## Supplied records
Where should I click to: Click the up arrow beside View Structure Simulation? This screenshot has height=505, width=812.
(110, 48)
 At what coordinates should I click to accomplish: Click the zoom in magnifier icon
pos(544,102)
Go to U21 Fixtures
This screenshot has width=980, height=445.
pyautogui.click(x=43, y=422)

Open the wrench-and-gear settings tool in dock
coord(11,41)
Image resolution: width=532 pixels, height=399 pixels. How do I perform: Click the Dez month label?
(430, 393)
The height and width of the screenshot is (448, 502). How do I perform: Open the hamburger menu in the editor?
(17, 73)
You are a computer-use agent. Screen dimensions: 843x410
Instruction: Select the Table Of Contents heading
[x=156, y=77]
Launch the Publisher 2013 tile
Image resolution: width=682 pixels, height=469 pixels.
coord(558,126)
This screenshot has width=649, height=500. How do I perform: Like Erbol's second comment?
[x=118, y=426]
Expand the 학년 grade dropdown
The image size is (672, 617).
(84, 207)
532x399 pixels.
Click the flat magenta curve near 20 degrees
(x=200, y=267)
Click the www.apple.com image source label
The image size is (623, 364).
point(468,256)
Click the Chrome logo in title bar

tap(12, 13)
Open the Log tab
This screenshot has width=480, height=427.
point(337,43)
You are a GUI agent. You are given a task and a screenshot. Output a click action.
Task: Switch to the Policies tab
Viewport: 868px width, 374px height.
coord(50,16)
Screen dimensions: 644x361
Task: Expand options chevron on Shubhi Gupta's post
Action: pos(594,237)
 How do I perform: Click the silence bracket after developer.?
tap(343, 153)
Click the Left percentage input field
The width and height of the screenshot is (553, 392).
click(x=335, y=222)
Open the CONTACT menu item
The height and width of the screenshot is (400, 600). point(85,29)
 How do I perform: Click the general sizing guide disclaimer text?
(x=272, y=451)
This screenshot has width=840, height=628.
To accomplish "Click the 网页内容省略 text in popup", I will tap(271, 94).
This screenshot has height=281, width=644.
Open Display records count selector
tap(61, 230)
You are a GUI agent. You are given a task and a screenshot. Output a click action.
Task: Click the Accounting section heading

## Exercise objective
Recreate the full listing above precisely.

## Answer box
Where should I click to: Click the up arrow beside View Structure Simulation? This screenshot has height=505, width=812.
(110, 48)
 At what coordinates should I click to accomplish: Click the zoom in magnifier icon
pos(544,102)
Go to U21 Fixtures
This screenshot has width=980, height=445.
pyautogui.click(x=43, y=422)

Open the wrench-and-gear settings tool in dock
coord(11,41)
Image resolution: width=532 pixels, height=399 pixels. How do I perform: Click the Dez month label?
(430, 393)
The height and width of the screenshot is (448, 502). How do I perform: Open the hamburger menu in the editor?
(17, 73)
You are a computer-use agent. Screen dimensions: 843x410
Instruction: Select the Table Of Contents heading
[x=156, y=77]
Launch the Publisher 2013 tile
Image resolution: width=682 pixels, height=469 pixels.
coord(558,126)
This screenshot has width=649, height=500. How do I perform: Like Erbol's second comment?
[x=118, y=426]
Expand the 학년 grade dropdown
The image size is (672, 617).
(84, 207)
532x399 pixels.
Click the flat magenta curve near 20 degrees
(x=200, y=267)
Click the www.apple.com image source label
The image size is (623, 364).
point(468,256)
Click the Chrome logo in title bar

tap(12, 13)
Open the Log tab
This screenshot has width=480, height=427.
point(337,43)
You are a GUI agent. You are given a task and a screenshot. Output a click action.
Task: Switch to the Policies tab
Viewport: 868px width, 374px height.
coord(50,16)
Screen dimensions: 644x361
Task: Expand options chevron on Shubhi Gupta's post
Action: pos(594,237)
 How do I perform: Click the silence bracket after developer.?
tap(343, 153)
Click the Left percentage input field
The width and height of the screenshot is (553, 392).
click(x=335, y=222)
Open the CONTACT menu item
The height and width of the screenshot is (400, 600). point(85,29)
 How do I perform: Click the general sizing guide disclaimer text?
(x=272, y=451)
This screenshot has width=840, height=628.
To accomplish "Click the 网页内容省略 text in popup", I will tap(271, 94).
This screenshot has height=281, width=644.
Open Display records count selector
tap(61, 230)
You are a GUI agent. You are given a task and a screenshot. Output a click action.
Task: Click the Accounting section heading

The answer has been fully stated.